In 1808 E. L. Hartshorn and his relatives and neighbors started a sawmill on what is now known as Hartshorn Brook, which was powered by the dammed-up water of the brook.
Hartshorn turned the sawmill and his farm over to his son, Jotham Hartshorn, who operated the mill during the seasons which didn’t require much farming activity.
Jotham turned the property over to his son, Frank Hartshorn, who expanded both the farm and the sawmill and acquired considerable additional land, both tillage and woodland, up to 1000 acres.
The brook didn’t provide sufficient water power in the summer months to both saw and plane lumber, so a steam plant was installed. The tall brick chimney now standing between the brook and Route 13 was erected in 1891, replacing a steel pipe that was dragged up into the woods and eventually taken in during the scrap metal collection in WWII.
Aaron M. Wilkins died at the age of 56 and his sons Harold Hartshorn Wilkins and Aaron Wallace Wilkins came back from college to help their grandfather, Frank Hartshorn, run the company which was incorporated as the Frank Hartshorn Company in 1910.
They continued the business through the Great Depression and barely survived. Then the hurricane of 1938 blew down 90% of the family’s standing timber; which was salvaged, sold, and stored by the government in various ponds.
The mill continued to supply lumber for much of the building in the local area, and for the granite sheds in Milford. Wooden egg cases and poultry feeders and bed slats for a furniture company in Milford provided additional outlets for the output of the saw mill.
On Memorial Day in 1949 the mill was struck by lightning and totally destroyed. It was replaced with another, smaller saw mill.
The Frank Hartshorn Company was liquidated in 1957, with Harold H. Wilkins and his son, Harold Hartshorn Wilkins, Jr. acquiring all interests. They continued the business as Wilkins & Son.
Harold Wilkins was killed in 1963. His son continued the business and was joined in 1970 by a nephew, Robert Wilkins. The business was incorporated as Wilkins Lumber Company in 1973.
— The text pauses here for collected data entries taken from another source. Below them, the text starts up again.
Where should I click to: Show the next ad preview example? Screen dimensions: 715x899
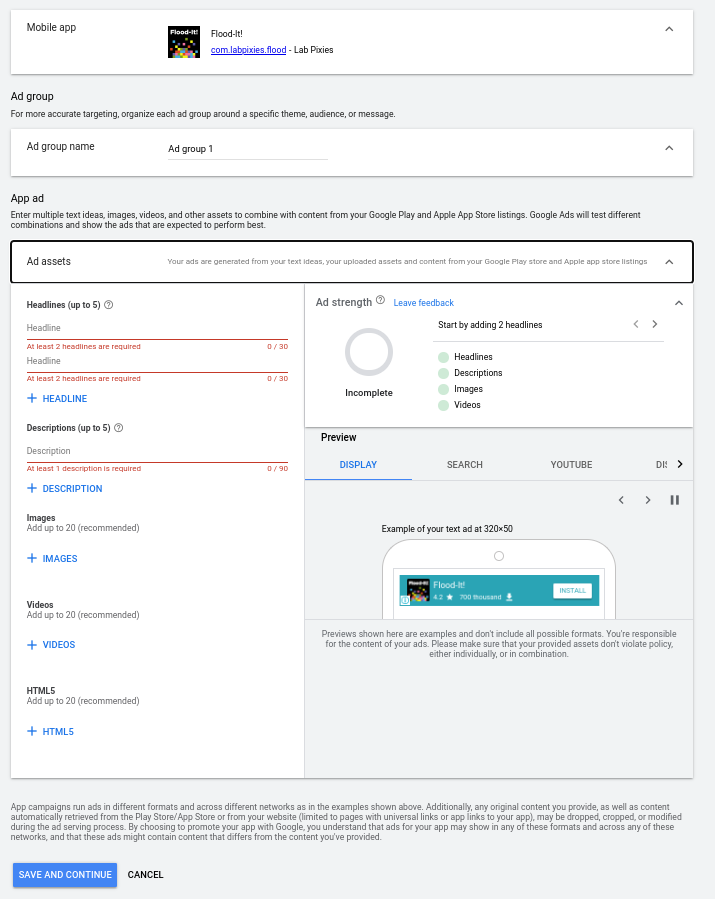[647, 500]
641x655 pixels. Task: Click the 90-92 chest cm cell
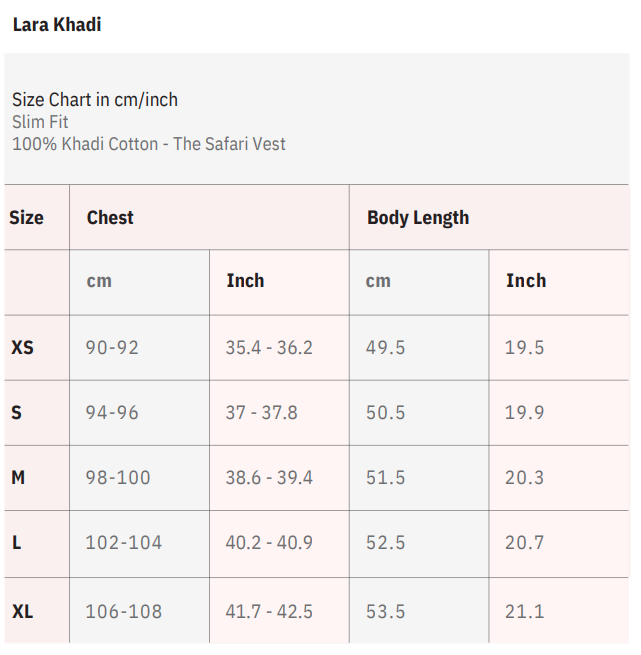click(x=112, y=348)
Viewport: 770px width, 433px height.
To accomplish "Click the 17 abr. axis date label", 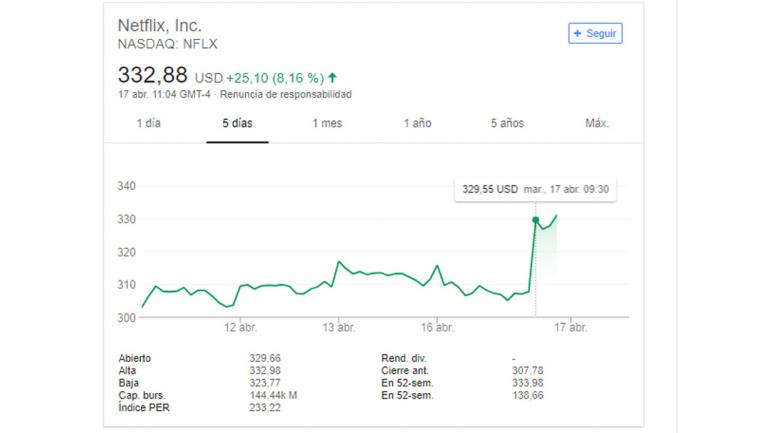I will [570, 327].
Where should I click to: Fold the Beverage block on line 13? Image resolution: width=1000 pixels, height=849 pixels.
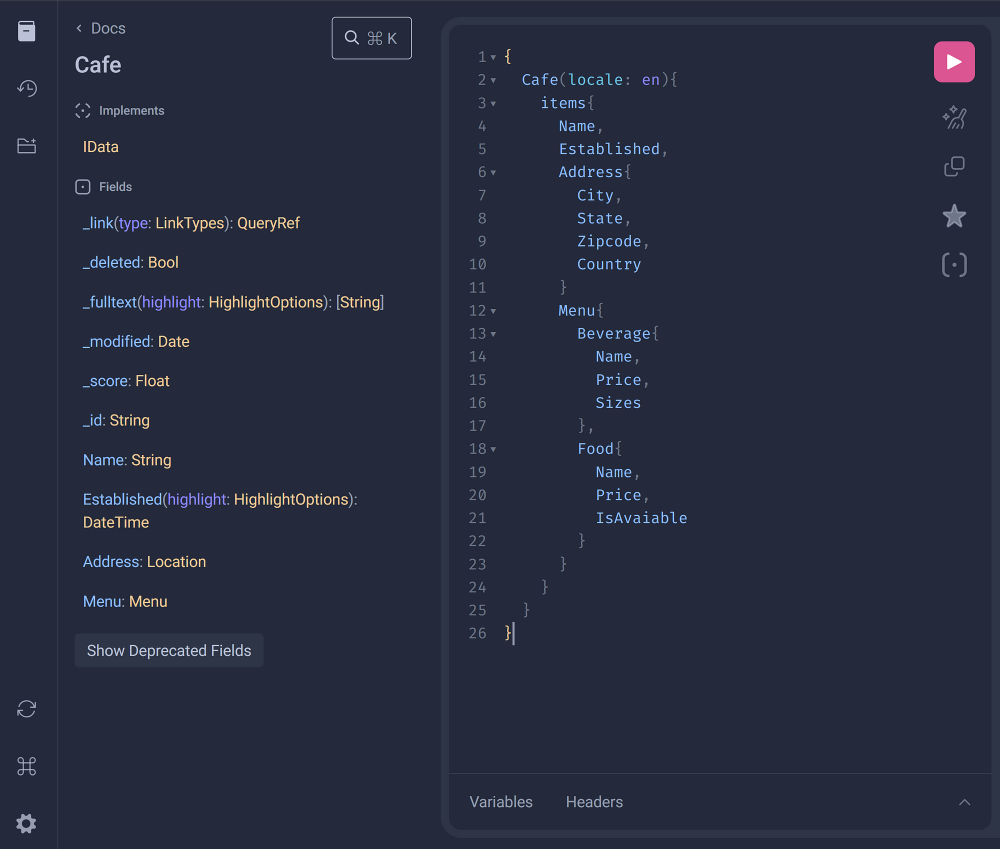point(493,335)
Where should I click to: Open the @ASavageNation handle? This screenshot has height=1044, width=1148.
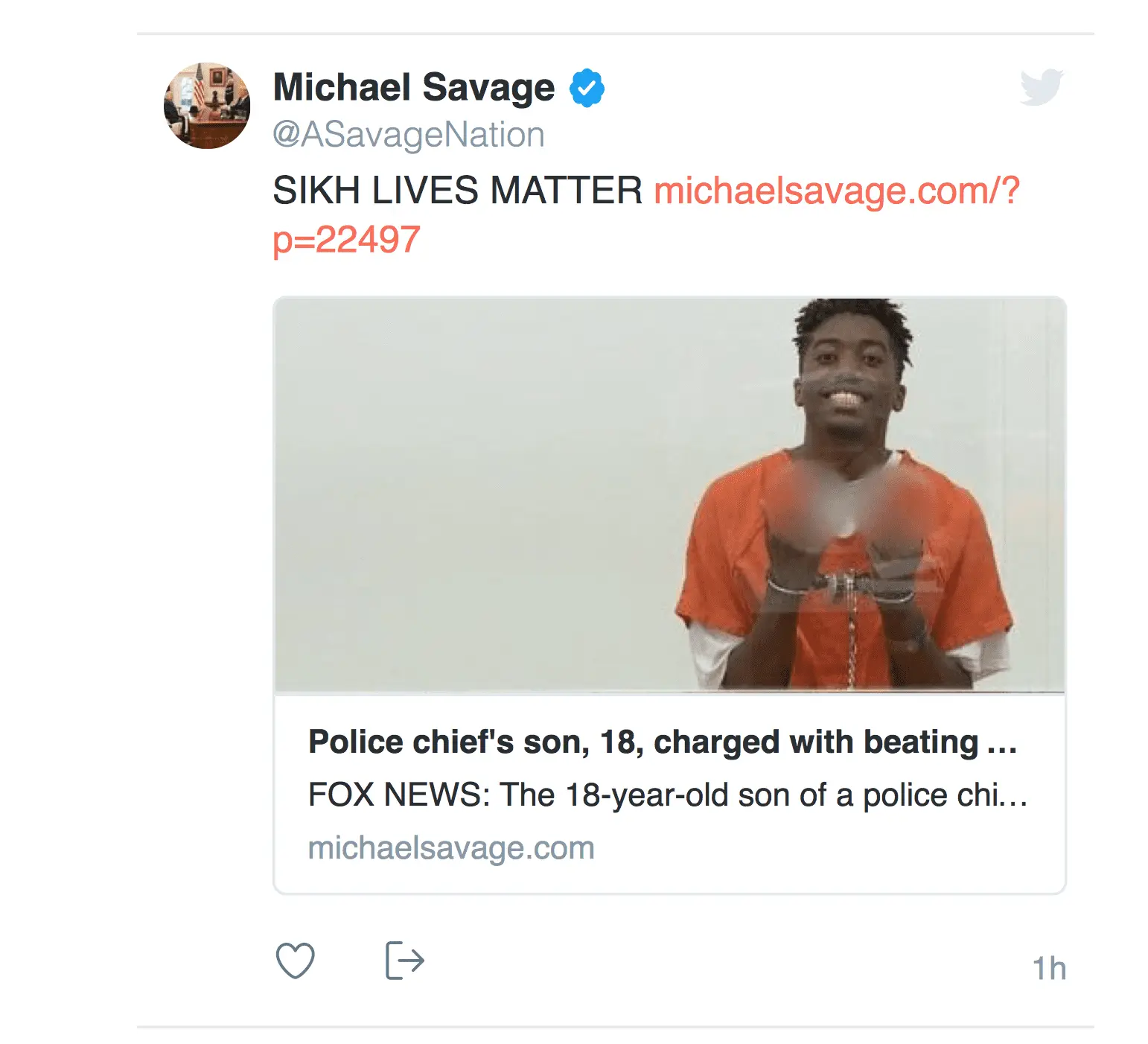[409, 135]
In 1980, a new sawmill was built across the street from the pond, and in 1981 a grandson of Harold Wilkins Jr., Thomas A. Wilkins joined the business. Eventually Tom bought out Robert’s interest in the company, and now continues as sole owner and the eighth generation to run the sawmill by Hartshorn Brook.
This short history was written by Harold, Jr. in 1996. Harold continued to work at the mill to the very end of his life — his last day at the mill was Saturday August 2, 2003. He went in hospital the next day and died Wednesday, August 6, but his spirit lives on and we know he’s still keeping an eye on things at the mill.